In this post, I regurgitate a number of things that have long bounced around in my mind-body continuum, but which I frame in the language of the admirable synthesis in Thomas Kazen's "Dirt and Disgust: Body and Morality in Biblical Purity Laws," in Baruch Schwartz et al., eds., Perspectives on Purity and Purification in the Bible (London: T & T Clark, 2008) 43-64. References to and discussion of Damasio, Darwin, and Teehan are based thereon, though I am familiar with Damasio and Darwin's thought apart from Kazen’s discussion.
We really need to reverse the Cartesian dictum, cogito ergo sum, I think, therefore I am. Antonio Damasio has done a great job of showing this. But really, he was beaten to the punch by the author of 1 John, who said (I paraphrase slightly): I love, therefore I know (1 John 4:7-8).
Damasio's research with patients with prefrontal damage points the way. Such patients are able to reason logically, but their damaged emotional capacity impairs their ability to make (so-called) rational decisions. They are able to endlessly enumerate advantages and disadvantages, but without emotions they did not know what to choose in the end (see Descartes' Error: Emotion, Reason and the Human Brain [New York: Grosset/Putnam, 1994] 44-51, 191-96).

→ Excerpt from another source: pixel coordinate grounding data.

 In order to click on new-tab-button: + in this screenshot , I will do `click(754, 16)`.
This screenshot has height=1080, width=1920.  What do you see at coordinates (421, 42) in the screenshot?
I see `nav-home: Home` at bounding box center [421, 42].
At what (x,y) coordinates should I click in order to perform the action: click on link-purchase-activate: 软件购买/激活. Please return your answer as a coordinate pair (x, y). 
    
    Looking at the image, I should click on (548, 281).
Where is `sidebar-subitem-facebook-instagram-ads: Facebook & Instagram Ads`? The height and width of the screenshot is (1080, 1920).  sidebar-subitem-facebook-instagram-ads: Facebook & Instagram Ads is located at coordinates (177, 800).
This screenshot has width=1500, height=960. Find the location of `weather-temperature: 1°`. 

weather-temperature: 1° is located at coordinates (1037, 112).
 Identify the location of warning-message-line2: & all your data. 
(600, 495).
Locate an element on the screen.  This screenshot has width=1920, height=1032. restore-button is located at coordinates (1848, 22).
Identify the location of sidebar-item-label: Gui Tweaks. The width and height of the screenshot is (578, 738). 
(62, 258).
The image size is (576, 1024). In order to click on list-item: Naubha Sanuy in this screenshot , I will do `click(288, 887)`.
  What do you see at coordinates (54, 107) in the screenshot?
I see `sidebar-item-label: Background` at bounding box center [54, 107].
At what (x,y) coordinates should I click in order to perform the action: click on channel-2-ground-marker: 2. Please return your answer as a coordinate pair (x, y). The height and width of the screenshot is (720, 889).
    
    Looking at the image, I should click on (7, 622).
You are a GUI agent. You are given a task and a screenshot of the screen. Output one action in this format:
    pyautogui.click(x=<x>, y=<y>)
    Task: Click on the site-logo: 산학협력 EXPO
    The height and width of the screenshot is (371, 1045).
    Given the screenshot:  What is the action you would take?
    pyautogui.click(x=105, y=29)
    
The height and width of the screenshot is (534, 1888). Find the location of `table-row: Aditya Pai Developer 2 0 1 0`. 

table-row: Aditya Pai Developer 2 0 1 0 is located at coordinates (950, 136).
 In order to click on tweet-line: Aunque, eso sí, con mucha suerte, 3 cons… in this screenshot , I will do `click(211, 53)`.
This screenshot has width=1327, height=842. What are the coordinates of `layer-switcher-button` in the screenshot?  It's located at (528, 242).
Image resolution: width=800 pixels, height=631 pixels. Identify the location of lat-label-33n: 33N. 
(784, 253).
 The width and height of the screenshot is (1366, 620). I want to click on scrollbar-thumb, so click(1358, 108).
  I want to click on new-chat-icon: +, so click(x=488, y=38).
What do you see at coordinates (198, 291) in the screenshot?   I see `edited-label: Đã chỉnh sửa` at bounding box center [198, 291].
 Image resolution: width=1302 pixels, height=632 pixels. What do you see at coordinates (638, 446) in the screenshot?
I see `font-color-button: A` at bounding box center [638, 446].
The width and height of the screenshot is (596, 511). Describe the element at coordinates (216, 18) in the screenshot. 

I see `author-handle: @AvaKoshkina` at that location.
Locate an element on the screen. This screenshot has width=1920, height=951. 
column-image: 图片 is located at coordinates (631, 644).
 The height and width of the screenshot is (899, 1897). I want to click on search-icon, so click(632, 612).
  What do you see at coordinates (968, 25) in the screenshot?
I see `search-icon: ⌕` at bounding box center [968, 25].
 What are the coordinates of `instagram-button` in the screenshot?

The larger question: why exactly are emotions, ever-so-subjective feeeeelings, essential to moral decision-making? First of all, anyone well-read in evolutionary biology will know that the faux Darwinian notion of the selfish gene is a bunch of hooey. Already according to Darwin, the evolutionary development of morality has its roots in social instincts reinforced or modified by community opinion (The Descent of Man, 101-31 in the 1989 edition thereof).
The study of these things now occurs within the field of sociobiology, though I note with a smirk that sociobiologist E. O. Wilson comes across in the end as if he were just another semi-secularized soapbox preacher. He goes so far almost as to point out what charity work we ought to support. What a coincidence.
In line with observations by John Teehan ("Kantian Ethics after Darwin," Zygon 38 (2003) 49-60 [57]), I would put it this way: as humans evolved into an extraordinarily self-aware and social-minded species, emotional intelligence - as even Spock understood - was a necessary prerequisite to the development of social mores.
En-minded feelings, to coin a phrase, matter immensely in the realm of social mores. Not just the elementary ones behavioral scientists are inclined to study: anger, pain, hunger, and fear, which can be - but usually are not - mindless. Of greater importance: complex emotions, such as paranoia (projection), nostalgia, possessiveness (jealousy), the need for closure (retribution); at a still higher level: faith, hope, and love. And the greatest of these is love.
Amo ergo sum. I love, therefore I am. Amo ergo cogito. I love, therefore I process - morally.
In theory, the three "theological virtues" might be recast in non-religious terms. But, as a matter of observation, they have not been recast to a significant degree by atheists, but rather, adopted without attribution, or modified into something base in comparison (Nietzsche, Ayn Rand, pick your poison).
I believe Bonaventure developed a systematic theology around the idea that you had to love something(/one) in order to know it(/them) properly. One day I'll do a proper study of that.
Posted by: Sam Norton | February 28, 2009 at 10:45 AM
Sam,
I didn't know that. I would like to more about that theology.
Posted by: JohnFH | February 28, 2009 at 01:32 PM
I asked my Love if I could write about morality and I got the reply 'no'. So I won't. I note that on Brian Small's blog he writes here about the appeal to morality as the means of supporting the perseverance of the saints (from George Peck 1835).
So without writing more on this, I want to comment on your Amo ergo sum. I would phrase it as 'I am loved therefore I am'. Amatus sum ergo sum.
1 John indicates that we love because he first loved us. What is primary is not my love nor my thought but God's love. Cogito and Amo both get the primary in the human as subject rather than in the Divine - even if it just a divine passive.
Cogito is useful - but as we know, Descartes' cartesian coordinates are much more 'complex' in 4 dimensions than 2 - and thought is (like love) after all, another function of time in time. (Not to mention that 10 dimensions seem required for current grand unified theories.) We have come some distance - but in terms of power - we have roughly 25 more orders of magnitude to penetrate - even by our own theories.
And as to knowledge - then we shall know as we are known is a promise worth considering. It is again that we are known not that we know. The power is not in us - as Psalm 139 makes clear - it is too high, I cannot attain it.